The Kawa Training Center has educated more than 1000 tour guides, receptionists and chefs over the years. “We’ve got an army out there”, says director Suzanne Degeling. The day is still young, the air crispy. Along the city beach of Zanzibar, where Livingstone dwellers will have their sundowners in the evening, young men and women, wearing gloves and carrying recycling bags, slowly scan the sand for plastic and other waste that the sea and careless humans have left behind. They are earning their school fees that way. But assuming they’d dislike their morning duty would be an error. To the contrary: “We enjoy starting our day like that”, one of the girls says who wants to become a receptionist. Ibrahim, dreaming of a position as a chef, agrees: “It teaches you about life and the environment. It clears your mind.” Their self-made recycling bags have three chambers; one for fabrics, flip-flops and other reusable leftovers, which they will turn into earrings and doormats at their own upcycling station; one for “gold” as the teacher calls sellable plastic caps of water bottles, and one for simple waste. Rubbish bins and containers for plastic and “Konyagi” bottles - a popular cheap drink in Zanzibar - have been deployed along a four kilometre stretch of beach from the ferry port to Kilimani with the help of the Kawa institute. 60 students collect around 300 kilogrammes of waste. Every day. 

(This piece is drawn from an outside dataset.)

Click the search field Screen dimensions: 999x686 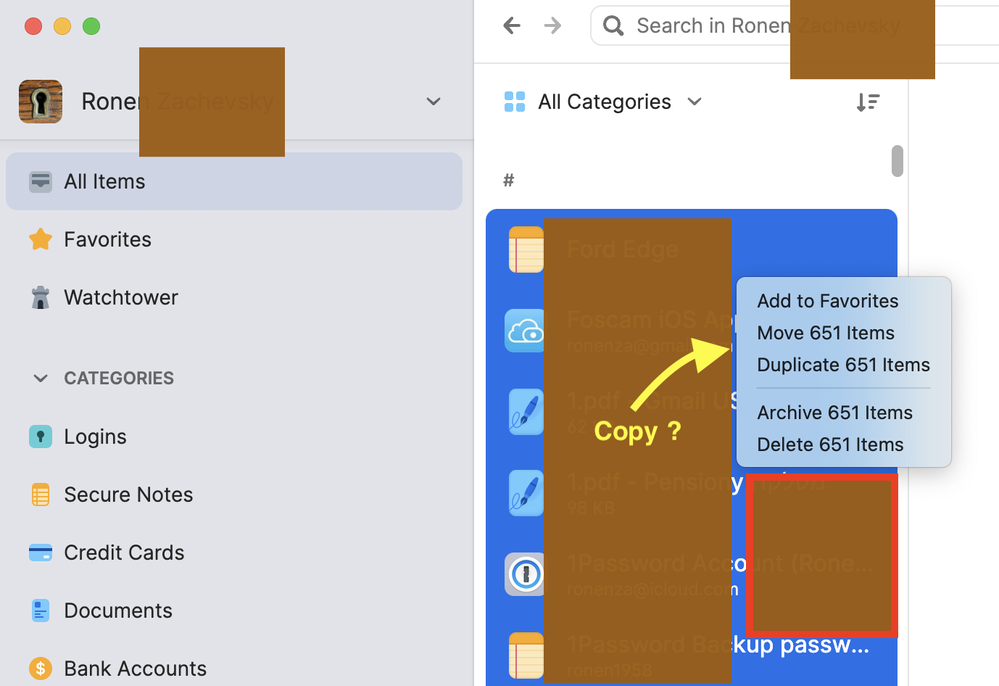tap(710, 26)

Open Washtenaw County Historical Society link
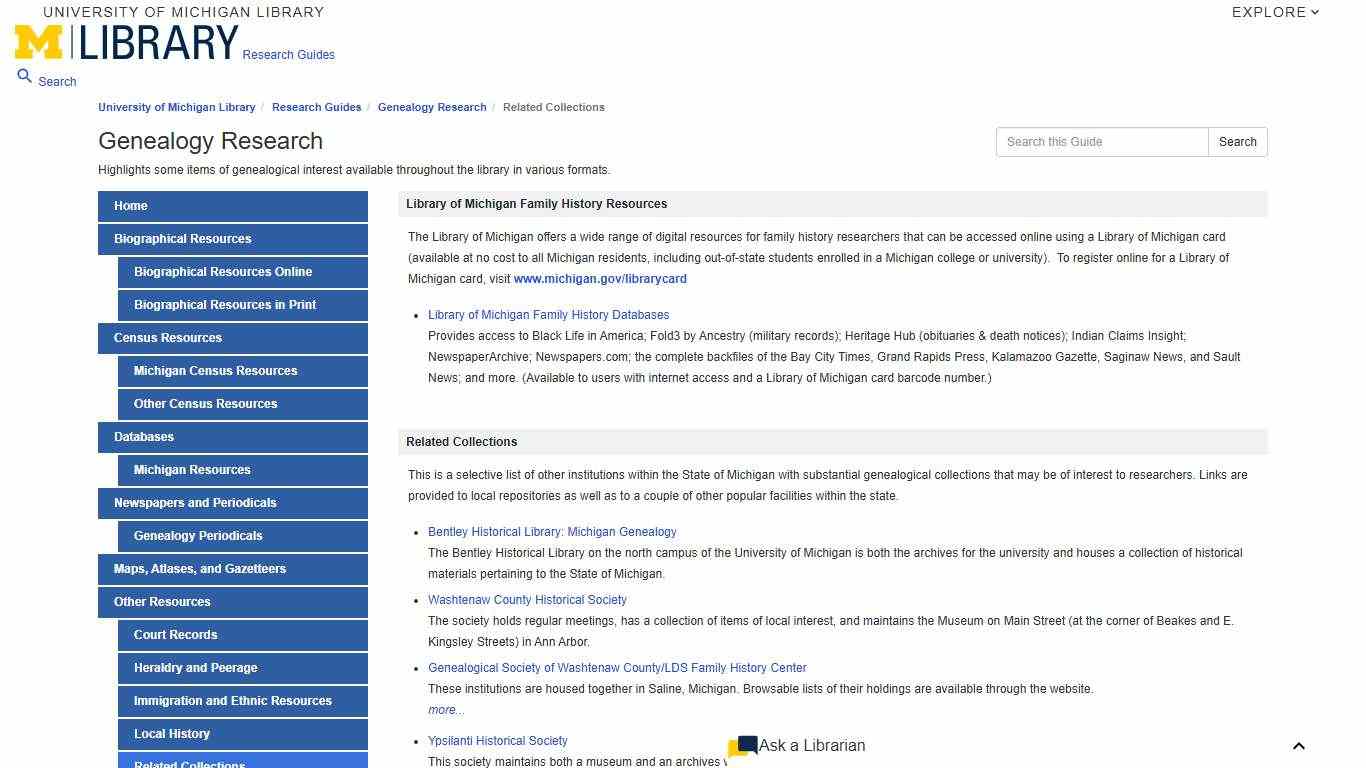(x=527, y=599)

They study housekeeping, cooking, accounting, tour guiding and other entrepreneurial skills mainly for the tourism sector. The courses last 15 months. Part of the school fees – TZS100,000 or $40 monthly – are waived against the beach cleaning. Director Suzanne Degeling, who founded the Kawa Training Centre in 2010, has brought her dog along today and says, she continues the green morning exercise even on Sundays: “It’s somehow addictive.” But then, Dutch-born Degeling, a tall and slender woman of words more than of deeds, is not your typical social worker either. Every fisherman, every beach boy and every tour guide in Stone Town knows and respects her. She has brought up two children in Zanzibar and has lived in Hurumzi for 18 years. Her business is to enable young Zanzibari to start their own business. She keeps the student ratio strictly 50:50 for boys and girls. 

Does she make a difference? 

Can her input be measured? Is it lasting? Non-Governmental-Organisations (NGO’s) and other development agencies are increasingly facing though questions. Kawa is financed partly by the TUI Care Foundation, a social responsibility program of Europe’s largest travel operator. In 10 years Kawa has educated 1000 young people in English, communication skills, e-learning, bike mechanics for an off-shoot business and as cooks. “We have got an army out there”, says Degeling. “Whenever I visit a hotel, I see a student of ours working as cook, guide or in housekeeping there.” But it’s still the old malaise: only a third of hotel employees are Zanzibari, although youth unemployment is higher than 33 per cent. The majority of waiters, receptionists and office staff come from mainland Tanzania or even from Kenya. Why is that so? Language deficits, lack of education and cultural barriers – families still resisting employment of their daughters in the tourism industry – play a role. “We start at a very, very low level”, says director Degeling. 

Barefoot lessons 

On a typical school day in the historical school premises in a merchant building in Kiponda, “research skills” is the next lesson: “Be critical about the information you get”, says teacher Degeling. The class room windows are open, the students are barefoot, the noise of Stone Town hardly enters this oasis of learning. In an adjacent room, guest teacher Leslie, one of 12 teachers and staff, lectures business skills, here renamed life skills. “What is profit, what is loss?”, she asks. What makes the director happy? “Meeting my ex-students everywhere, having families, having houses.” The Kawa system works.